Dr. Himanshu Thapliyal

Abstract

The growing data-intensive applications that run on IoT edge devices require the circuit to be low-power consumption and energy-efficient for limited resources. As conventional Complementary Metal-Oxide-Semiconductor (CMOS) scales down to the nanometer technology node, it reaches its limits, such as leakage and power consumption. Adiabatic logic and approximate computing are emerging techniques for the low-power circuit. Adiabatic logic can recycle energy which is a promising solution for building energy-efficient circuits. However, the power clock scheme and dual-rail structure of adiabatic logic increase the overall area. Power consumption is further reduced by applying approximate computing while reducing the complexity and size of the circuit.

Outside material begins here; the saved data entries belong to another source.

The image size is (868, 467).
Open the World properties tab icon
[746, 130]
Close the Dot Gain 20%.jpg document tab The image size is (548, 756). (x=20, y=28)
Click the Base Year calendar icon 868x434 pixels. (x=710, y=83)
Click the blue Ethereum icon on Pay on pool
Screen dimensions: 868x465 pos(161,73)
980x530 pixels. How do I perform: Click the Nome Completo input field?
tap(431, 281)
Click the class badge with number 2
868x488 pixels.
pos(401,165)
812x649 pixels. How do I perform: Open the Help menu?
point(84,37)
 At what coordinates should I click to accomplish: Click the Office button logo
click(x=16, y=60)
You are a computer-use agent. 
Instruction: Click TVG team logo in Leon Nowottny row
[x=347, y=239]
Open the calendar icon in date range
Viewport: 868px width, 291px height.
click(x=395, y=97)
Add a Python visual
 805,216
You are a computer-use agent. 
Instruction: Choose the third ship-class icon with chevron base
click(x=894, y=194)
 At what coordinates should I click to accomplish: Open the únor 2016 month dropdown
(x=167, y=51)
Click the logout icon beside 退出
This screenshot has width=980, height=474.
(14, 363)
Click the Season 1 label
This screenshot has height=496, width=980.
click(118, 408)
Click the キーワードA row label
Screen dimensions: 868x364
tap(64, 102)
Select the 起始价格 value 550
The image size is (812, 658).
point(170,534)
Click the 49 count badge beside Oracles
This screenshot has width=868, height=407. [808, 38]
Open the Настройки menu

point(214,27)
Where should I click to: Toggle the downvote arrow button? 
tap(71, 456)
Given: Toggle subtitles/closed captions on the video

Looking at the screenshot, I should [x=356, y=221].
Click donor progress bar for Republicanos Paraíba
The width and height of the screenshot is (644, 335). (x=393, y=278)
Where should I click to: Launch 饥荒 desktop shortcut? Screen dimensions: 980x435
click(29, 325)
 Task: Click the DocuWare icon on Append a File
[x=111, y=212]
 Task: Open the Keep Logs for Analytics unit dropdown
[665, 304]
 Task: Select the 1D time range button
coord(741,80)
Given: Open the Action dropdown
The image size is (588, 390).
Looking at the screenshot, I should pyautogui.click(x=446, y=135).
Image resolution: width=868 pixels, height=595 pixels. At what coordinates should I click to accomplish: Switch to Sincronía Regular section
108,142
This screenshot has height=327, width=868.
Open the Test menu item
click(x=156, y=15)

Therefore, to investigate the benefits of approximate computing combined with adiabatic logic, we propose two adiabatic logic based approximate adders. The proposed approximate adders use the advantage of dual-rail logic to shrink the overall size and reduce energy consumption. The two proposed designs are True Sum Approximate Adder (TSAA) and True Carry-out Approximate Adder (TCAA). TSAA approximates the Carryout based on the accurate Sum, and TCAA approximates the Sum based on the precise Carryout.

We performed simulations using 45nm technology in Cadence Spectre. Comparing with CMOS based accurate mirror adder (AMA) at 100 MHz, a power-saving of 83.26% and energy saving of 66.54% in PFAL based TSAA (PFAL: Positive Feedback Adiabatic Logic) is achieved. Further, we achieved a power saving of 87.22% and an energy saving of 74.43% in PFAL based TCAA compared to CMOS based accurate mirror adder (AMA). It is illustrated that PFAL based TCAA consumes 24.0% less power and energy per cycle compared to PFAL based TSAA.

Further, we have proposed the True Sum Approximate Adder (TSAA) and the True Carry-out Approximate Adder (TCAA) that are energy-efficient and secured against DPA attacks. At 12.5 MHz operating frequency and 45 nm technology node, the DPA-resistant adiabatic TSAA and TCAA achieved power savings of 95.4% and 95.48%, energy savings of 90.80%, and 90.96% in comparison with the standard CMOS AMA.

Digital Object Identifier (DOI)

https://doi.org/10.13023/etd.2021.259

Funding Information

This work was partially supported by National Science Foundation CAREER Award (No. 1845448) from 2020 to 2021.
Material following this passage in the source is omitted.